One of the most enlightening classes I took in my master’s program was my class on culture. I learned so much. And I need to share that with the next generation of learners as I continue to learn about cultural differences.
What else can we do, both as a community of people interested in personal finance, and as concerned citizens?
I am donating money, reading books, learning, re-working my curriculum, working with a team to hire more diverse teachers at my school, talking to Mr. ThreeYear and my kids about everything I’m reading and learning, discussing race and injustice, and following POC in the personal finance and other spheres.
I’m trying to open my world up, to my children and myself. To support minority-owned businesses, to cultivate friendships with people of color, to un-white my life a little bit.
Also, I’m thinking about people in my hometown community, and ways to improve economic inequalities for them. I don’t have good answers, but I have been thinking a lot about better short-term loans available to people who need them than payday loans, which are all over the place in my hometown but charge such exorbitant interest rates that I’m not sure they help more than they hurt.
This is a personal blog, a blog about my life, so of course it’s all about me, a white woman with heaps of privilege. But one thing I’m working on is listening to people who have been living out these injustices for years.
So I’d love more ideas for bloggers to follow, podcasters to listen to, books to read.

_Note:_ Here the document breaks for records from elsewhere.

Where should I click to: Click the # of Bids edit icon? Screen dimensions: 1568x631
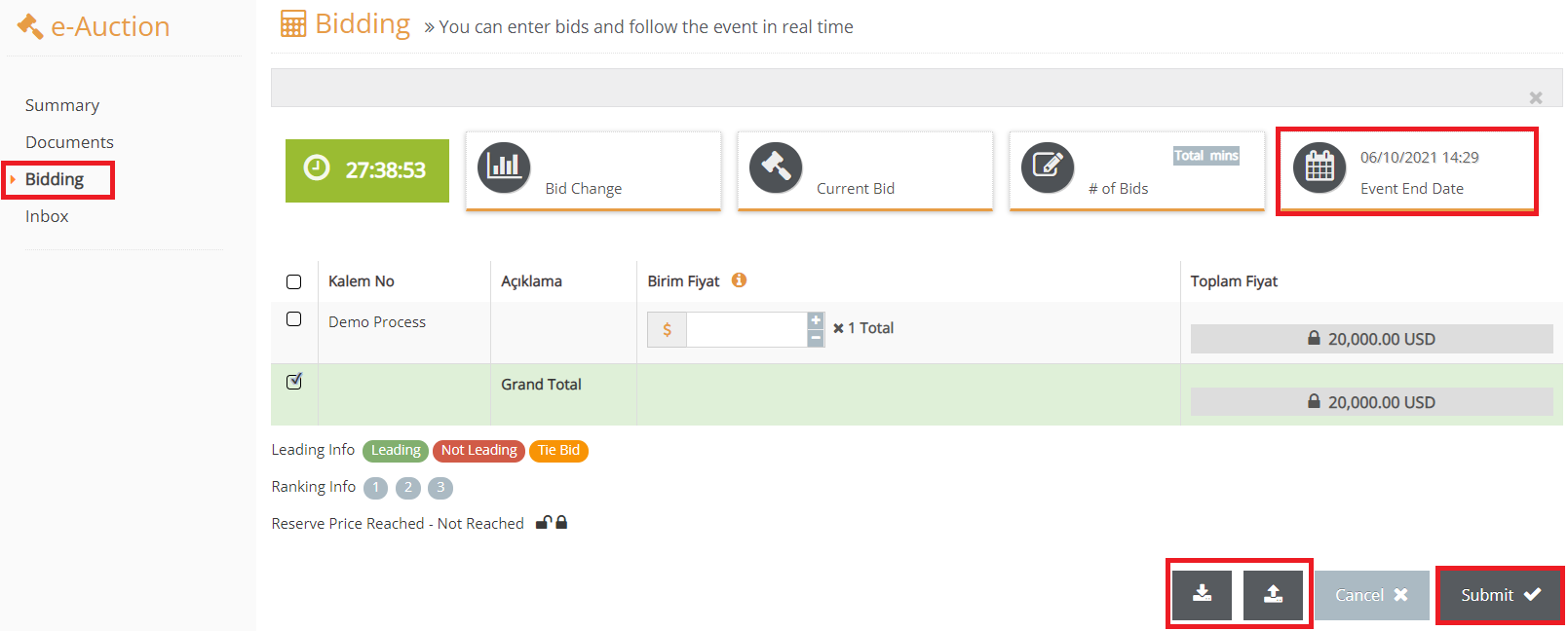click(x=1048, y=167)
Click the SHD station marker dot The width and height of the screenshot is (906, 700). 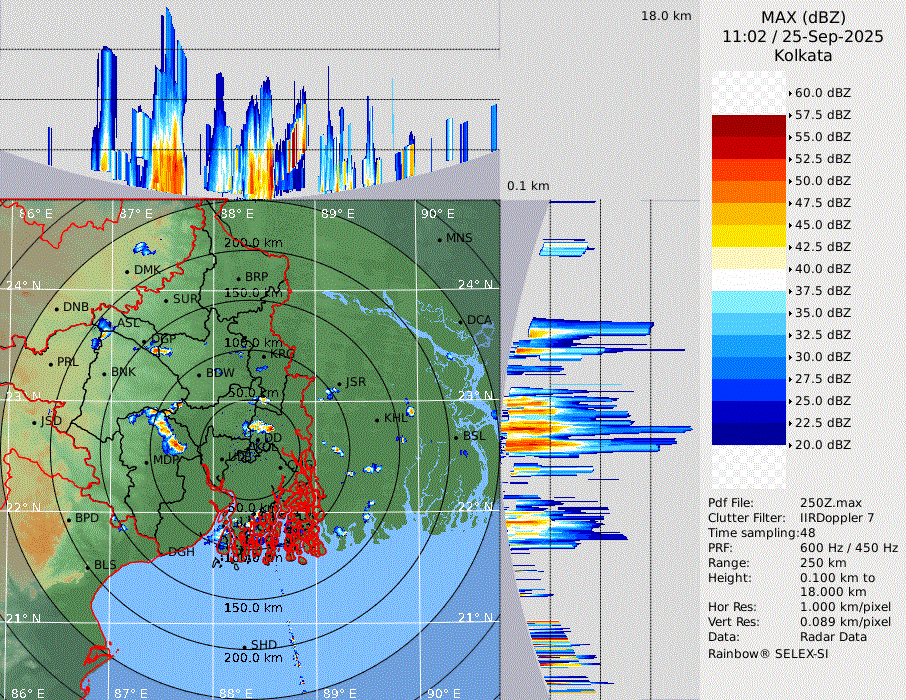pos(244,646)
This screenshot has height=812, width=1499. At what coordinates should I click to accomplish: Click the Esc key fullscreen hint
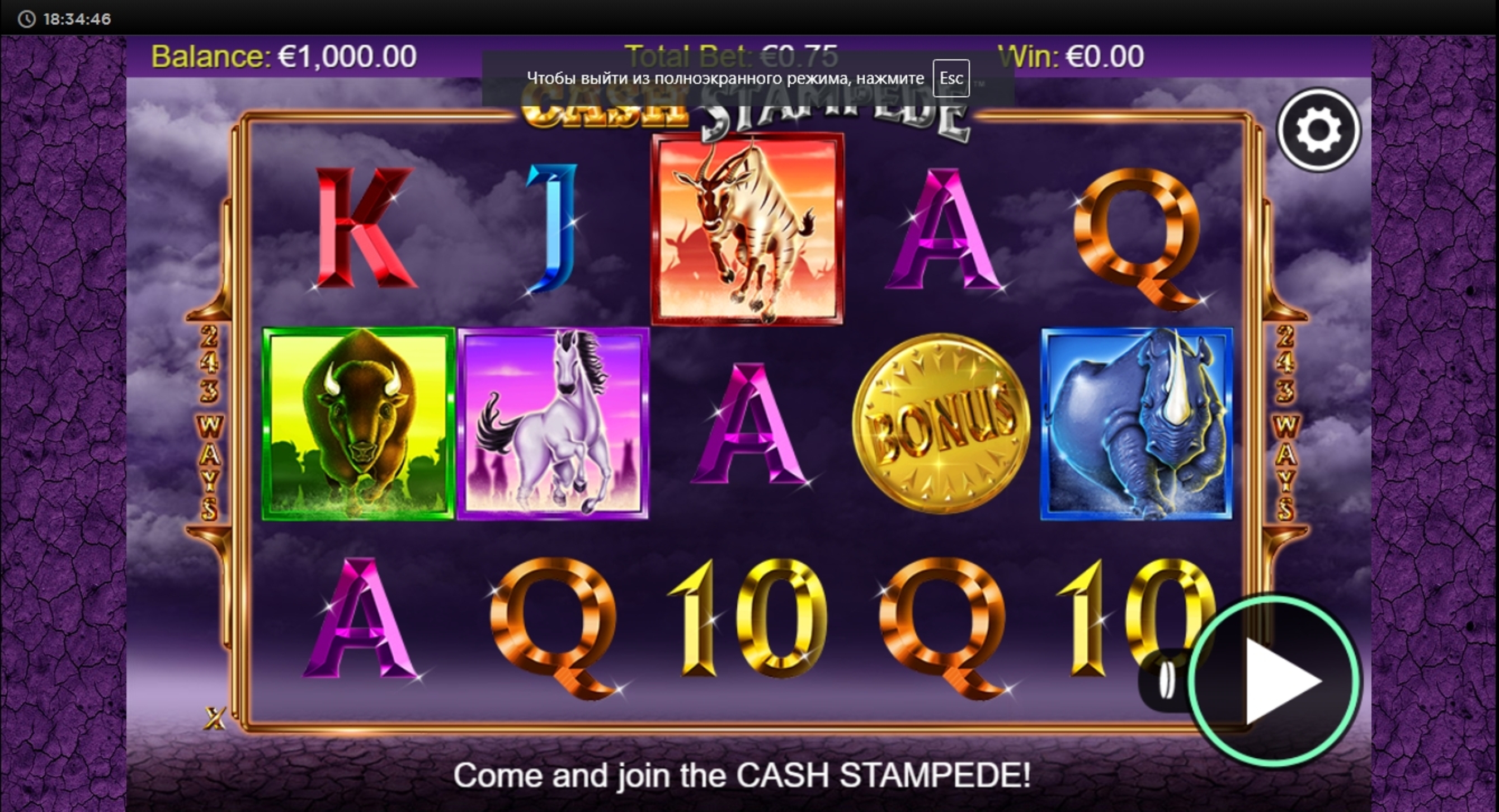coord(951,78)
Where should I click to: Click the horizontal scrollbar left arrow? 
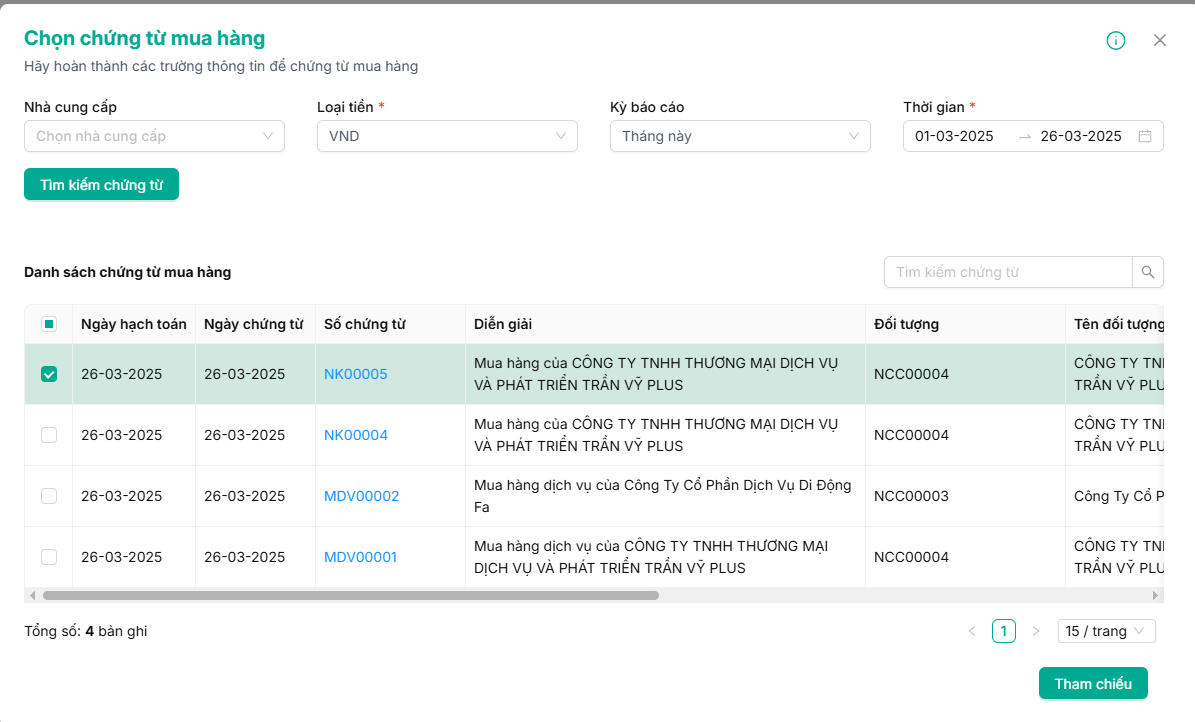click(32, 595)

If you have suggestions, please include them in the comments.
If you don’t follow her already, I would highly recommend checking out Michelle Singletary. She is a personal finance writer for the Washington Post and writes a column called “The Color of Money”. I have followed her for many years and she is the real deal.
Great suggestion! I love her posts. Thanks Chris!
I love this piece. I feel the same way and after a lifetime of being vaguely aware of the problems, enough to talk a little, but not doing anything to change things, I am trying to do many of the same things. As I learn more and know better, I can do better.
I just watched this video on Upworthy.
https://www.upworthy.com/woman-puts-protests-into-historical-context
It was so powerful that it has brought me to tears. We must do better. I must do better. I am determined to do better. And I am so grateful that you are using your platform to do better, too.